I don’t know if Five Came Back rises to the high bar of required viewing, but it sure comes close.

This certainly is a must for history nerds, World War II buffs, and fans of Old Hollywood. Based on the non-fiction book by Mark Harris, Five Came Back is a three-hour documentary told over three one-hour parts. It tells the story of five legendary film directors who, at the peak of their careers, left Hollywood to serve their country in the Allied war effort, each contributing their skills to tell the story of the conflict to a pre-TV nation.

Using Harris’s text as a guide, it weaves together the journeys of Frank Capra, John Ford, John Huston, George Stevens, and William Wyler. If you don’t recognize those names, a quick glimpse at their IMDb pages (linked on their names) instantly reveals their legacies.

Their stories are placed into specific contexts – both insightful and personal – by five contemporary filmmakers, who each speak at length in on-camera interviews: Steven Spielberg, Francis Ford Coppola, Guillermo del Toro, Paul Greengrass, and Lawrence Kasdan. Meryl Streep serves as Narrator.

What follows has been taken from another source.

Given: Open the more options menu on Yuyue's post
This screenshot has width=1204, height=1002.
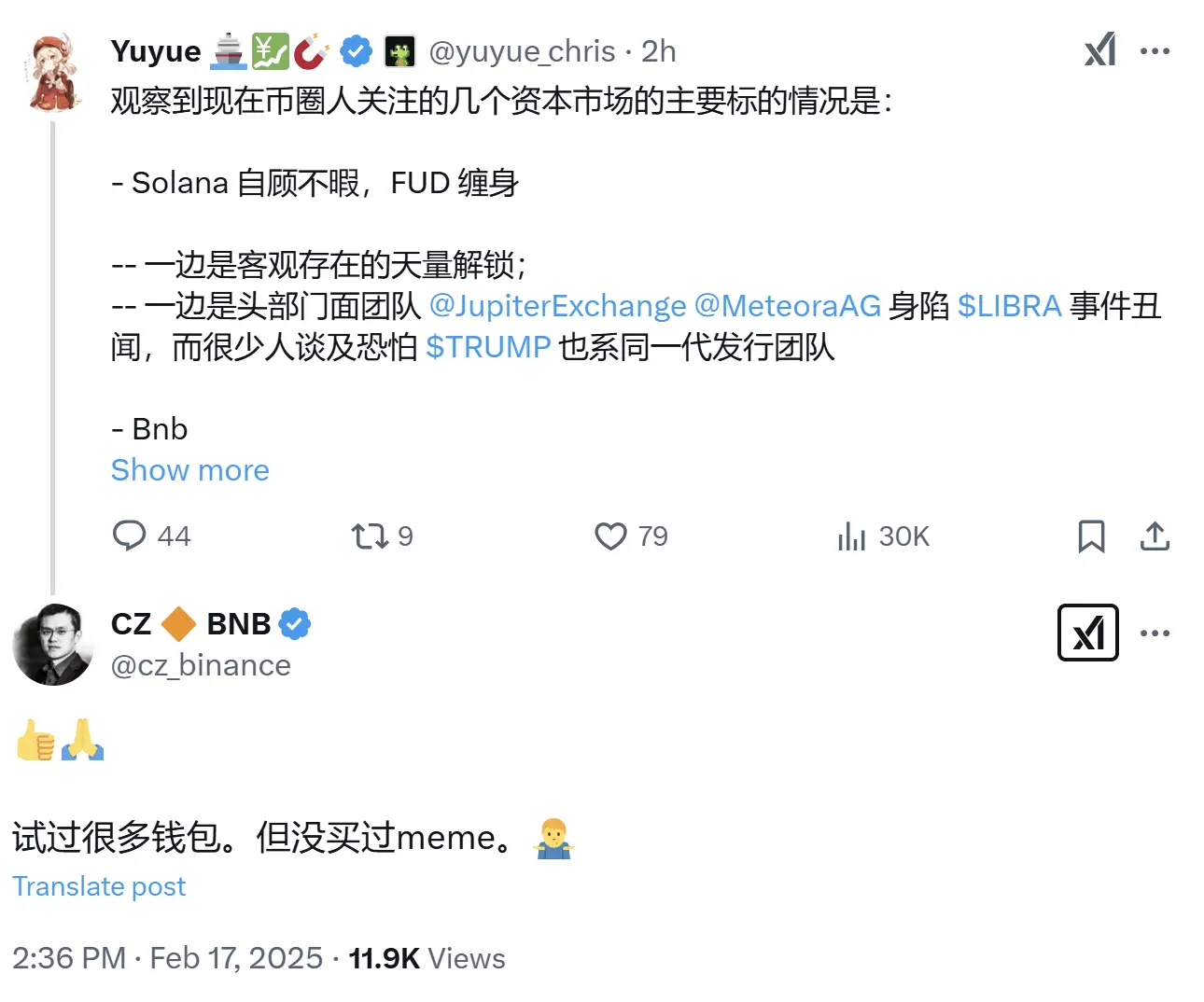Looking at the screenshot, I should pyautogui.click(x=1155, y=51).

This is a fascinating deep dive, especially for those familiar with each director’s iconic imprint on the art of cinema. Particularly fascinating is how real events turn likely assumptions (well mine, anyway) on their heads. Expecting to hear tales of superior storytellers rising to the occasion when their country calls, in ways that only they can, we see instead how most of these gentlemen – great as they were – simply were not prepared, either as filmmakers or as men, to what the effort would require of them.

For four of the five, their experience revealed not strengths as directors but weaknesses as men. Their times served would be the formative challenge that each man lacked, and needed. The only exception was William Wyler, whose personal character and unshakeable integrity met the war fully formed. His war documentaries – and the public they served – were the better for it.

George Stevens has perhaps the most fascinating arc, entering the war as an auteur of light comedies and musicals, amusing if artful fluff, only for destiny to ultimately require him to record the war’s most heinous, gruesome realities.

As someone who knew plenty about the personal lives of Capra, Ford, and Huston, to learn about Stevens and Wyler were, for me, the greatest discoveries and rewards of Five Came Back. Suffice it to say, my perspective on Stevens’ career (which I already admired) has taken on a whole new meaning and depth, while William Wyler has become my new hero.

Whether binging straight through or, as I’d recommend, over a series of consecutive nights, the Netflix original documentary Five Came Back (streaming exclusively on that provider) is a special, affecting, profoundly involving historical document, best shared and discussed with family and friends, or as a fascinating augment to a high school history class. The true stories of Five Came Back inspire levels of patriotism and emotion that would make even the best purveyors of Hollywood magic salute with pride.